The boat was now upright but dismasted, the sail all messed up under water, lines running tangled everywhere, the ballast bag, anchor, and bucket also hanging below or floating around. There was no damage at all. I restepped the mast, sorted the mess out, checked the holds for flooding: not too bad. I filled the laundry bucket and lashed it back on over the ama and reefed one third of the sail before raising it then sheeted in and continued onwards towards Cayos Cochinos; I was about halfway there. I hoped that the wind would not get any worse.

The aftermath.

But it did get worse. Soon it was really howling horribly, there were whitecaps everywhere and the swells were starting to break. Occasionally one would crash clean over the boat and try to wash me off my platform. Some of the swells were three meters peak-to-trough, steep-faced and black. I am sure that reefing the sail helped some but I was still barely staving off capsize at every moment. I experienced a twinge of fear. I did not know if I could make it to Cayos Cochinos through this and if I did not there was nowhere else to go.

Suddenly I capsized again. This time I was pinned between the inverted trampoline and the sail but extricated myself quickly. I had a long struggle to right the boat, not helped by the waves breaking over us at intervals. But I got him upright. My hat was gone, there was a big hole in the sail, the mast support bungee stick was broken into four pieces, one of the mast cleats had snapped, the mast base coconut cup was all busted up, the holds were partly flooded and I’d gashed open my foot somehow. I am so sick of these foot injuries; being wet all the time they take forever to heal. I have taken to sewing them up myself, Rambo style.

══════════

According to the sailing account, why do the narrator's foot injuries take so long to heal?

_DATA PROVIDED_
══════════

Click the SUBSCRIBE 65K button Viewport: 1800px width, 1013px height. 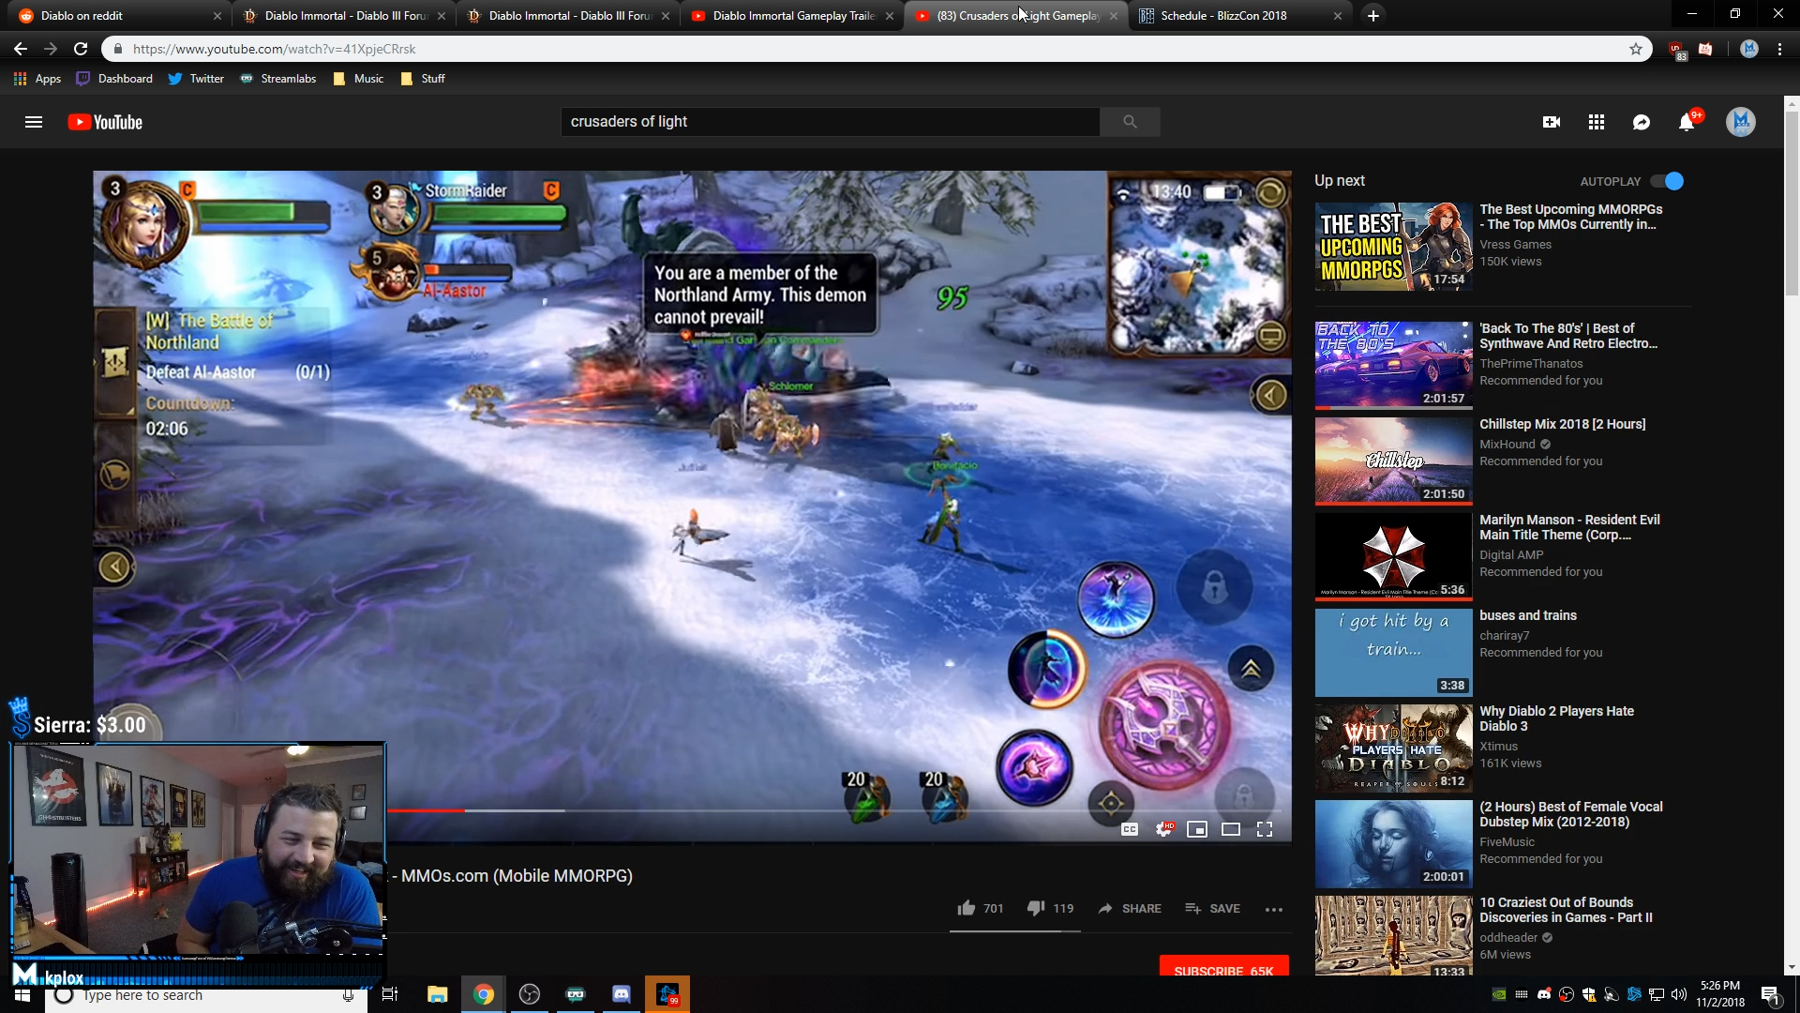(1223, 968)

══════════

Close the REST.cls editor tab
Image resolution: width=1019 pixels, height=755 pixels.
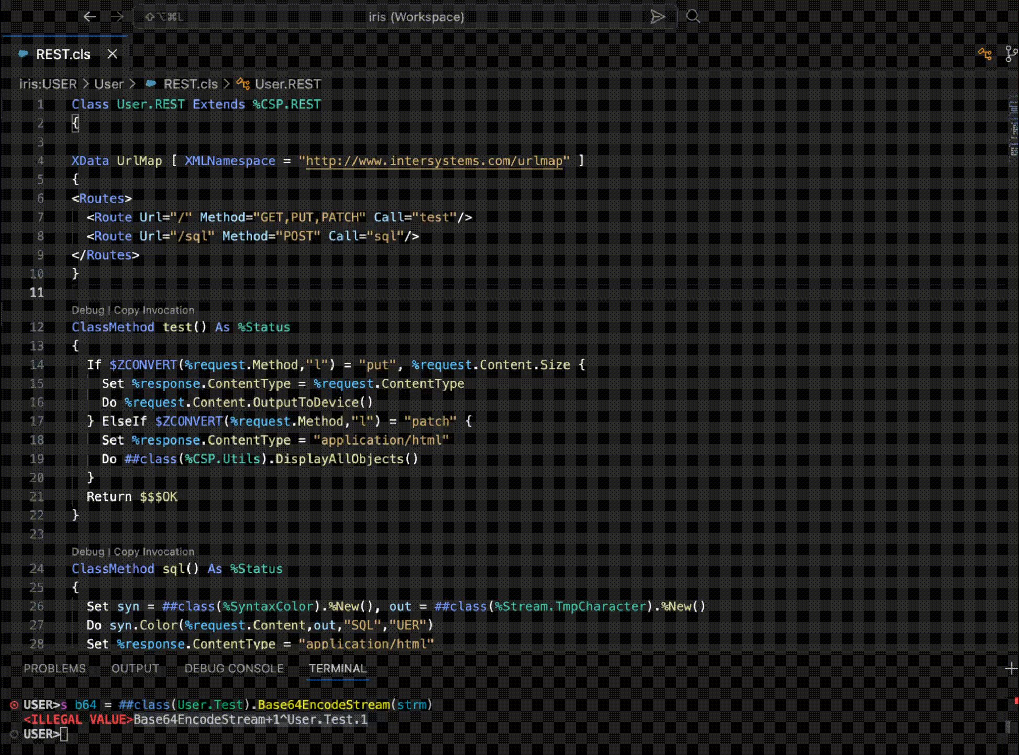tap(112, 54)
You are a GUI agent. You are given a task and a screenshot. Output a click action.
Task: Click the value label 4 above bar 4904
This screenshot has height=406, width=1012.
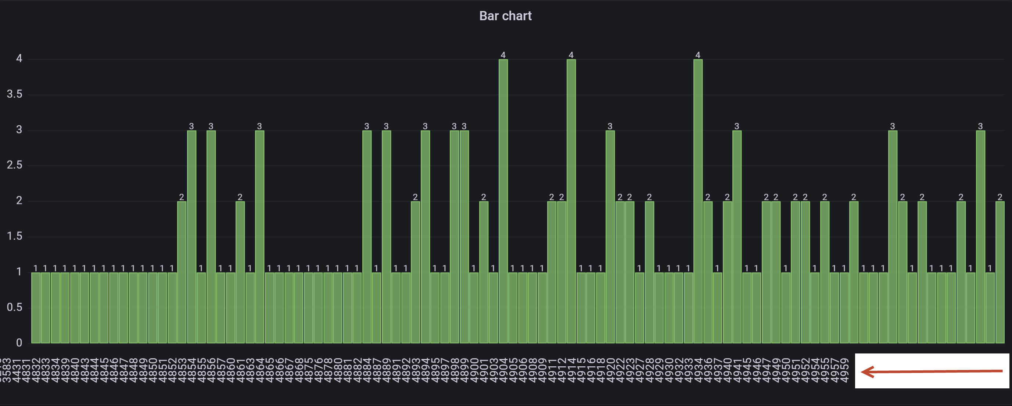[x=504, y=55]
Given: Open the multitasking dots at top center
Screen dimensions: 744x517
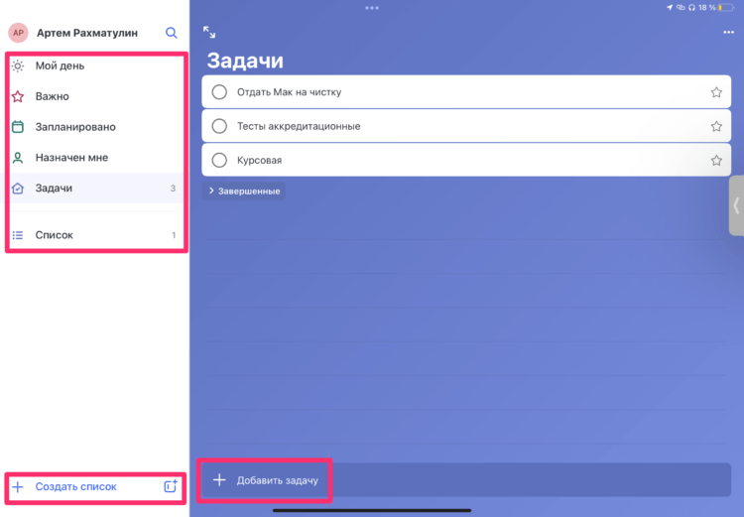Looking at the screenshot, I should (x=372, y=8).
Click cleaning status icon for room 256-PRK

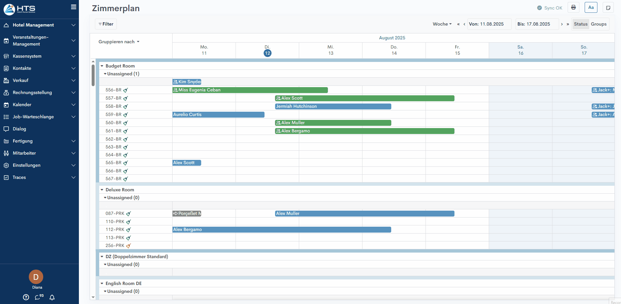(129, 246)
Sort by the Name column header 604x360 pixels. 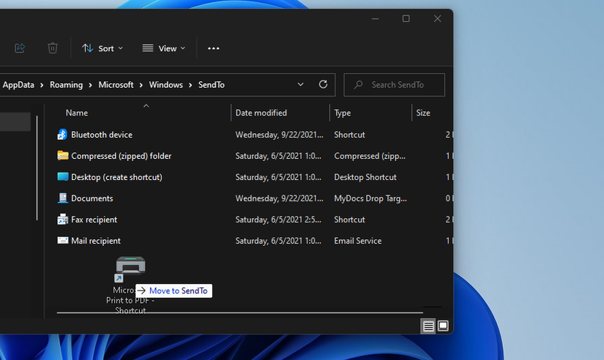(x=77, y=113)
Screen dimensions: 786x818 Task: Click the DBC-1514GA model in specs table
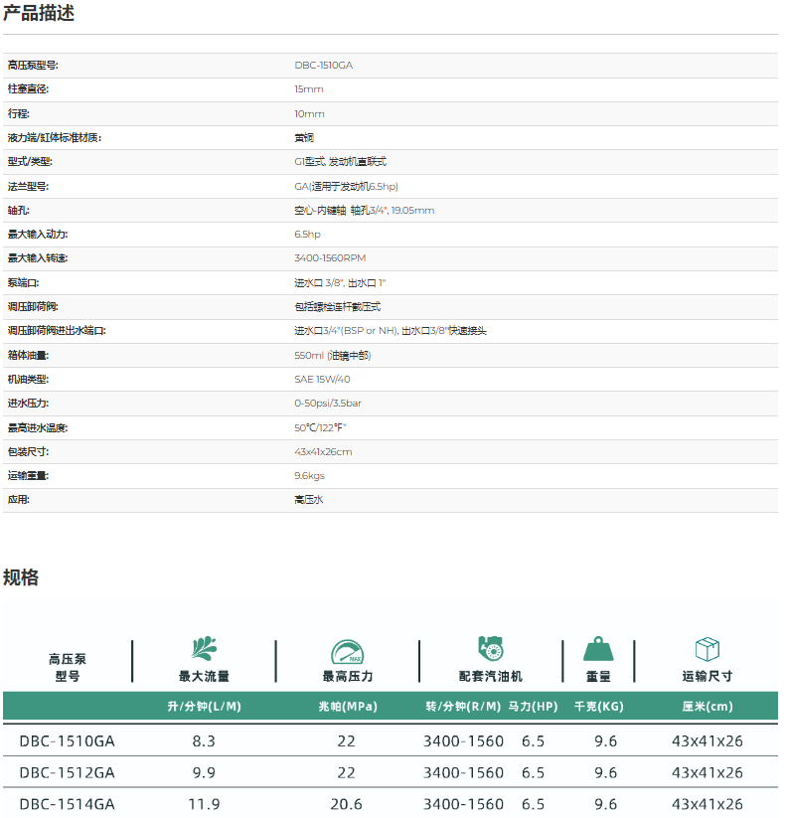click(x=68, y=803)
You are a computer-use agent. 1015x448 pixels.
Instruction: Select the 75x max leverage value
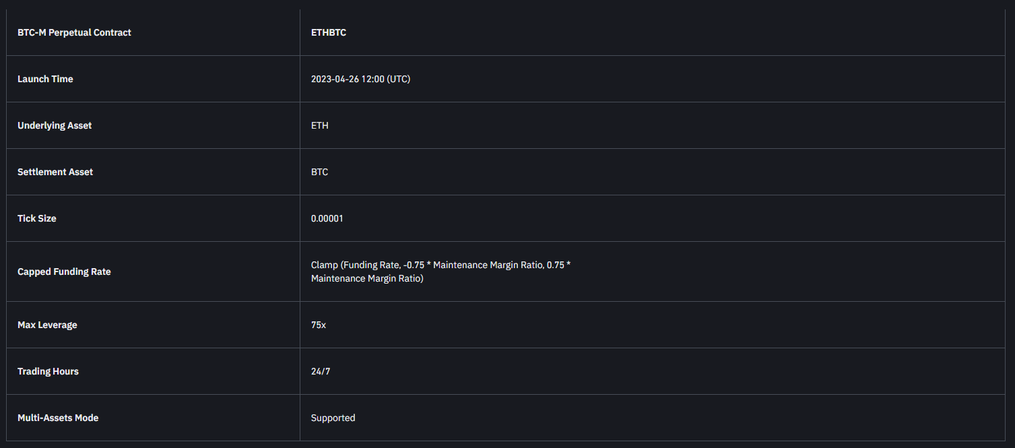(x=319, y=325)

══════════

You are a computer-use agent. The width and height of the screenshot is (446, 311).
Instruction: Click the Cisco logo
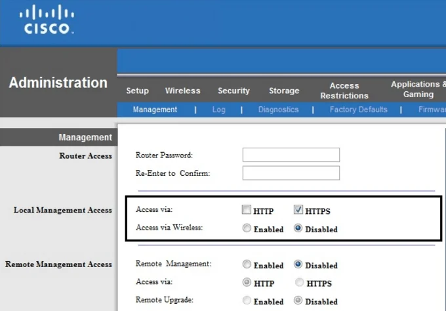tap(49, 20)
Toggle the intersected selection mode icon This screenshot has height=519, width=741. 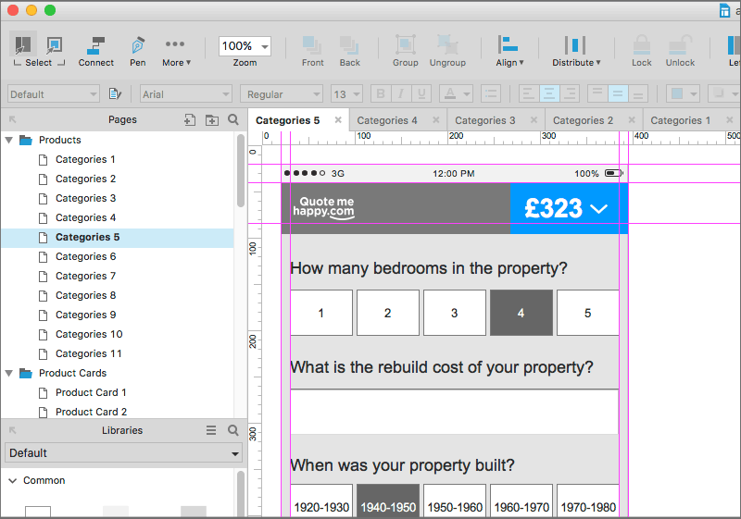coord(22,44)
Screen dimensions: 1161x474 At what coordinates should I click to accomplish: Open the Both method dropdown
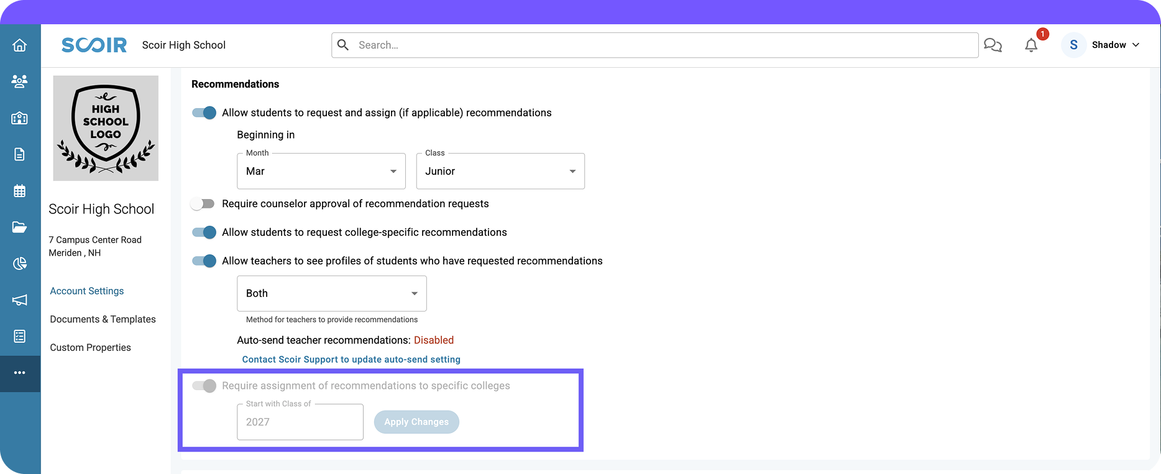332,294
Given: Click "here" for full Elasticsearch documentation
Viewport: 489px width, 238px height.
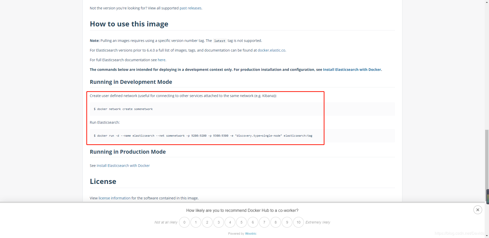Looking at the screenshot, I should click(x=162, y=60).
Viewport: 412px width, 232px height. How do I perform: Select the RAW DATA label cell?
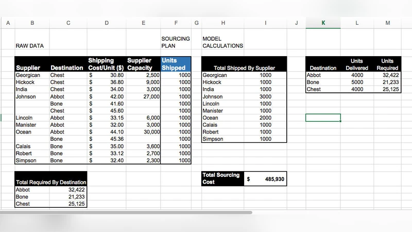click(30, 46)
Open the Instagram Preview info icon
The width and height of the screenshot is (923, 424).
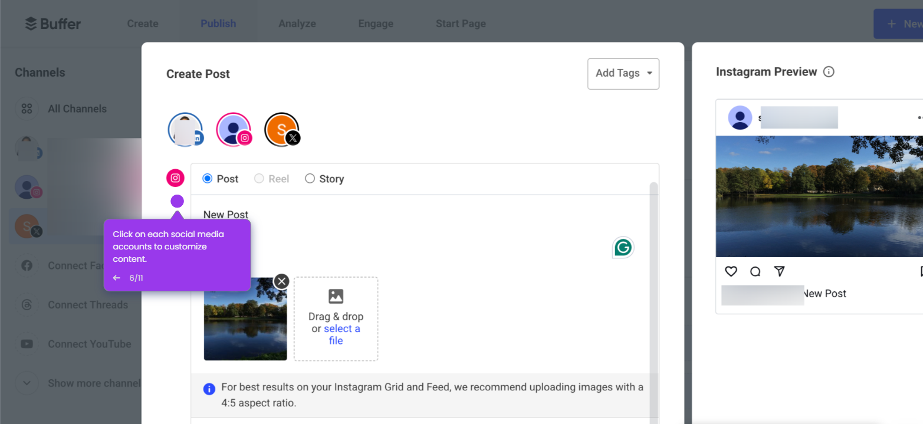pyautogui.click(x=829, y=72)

══════════

_SOLUTION TO THIS EXERCISE_
The narrator's feet are wet all the time, so the injuries take forever to heal. This is why the narrator is sick of these foot injuries.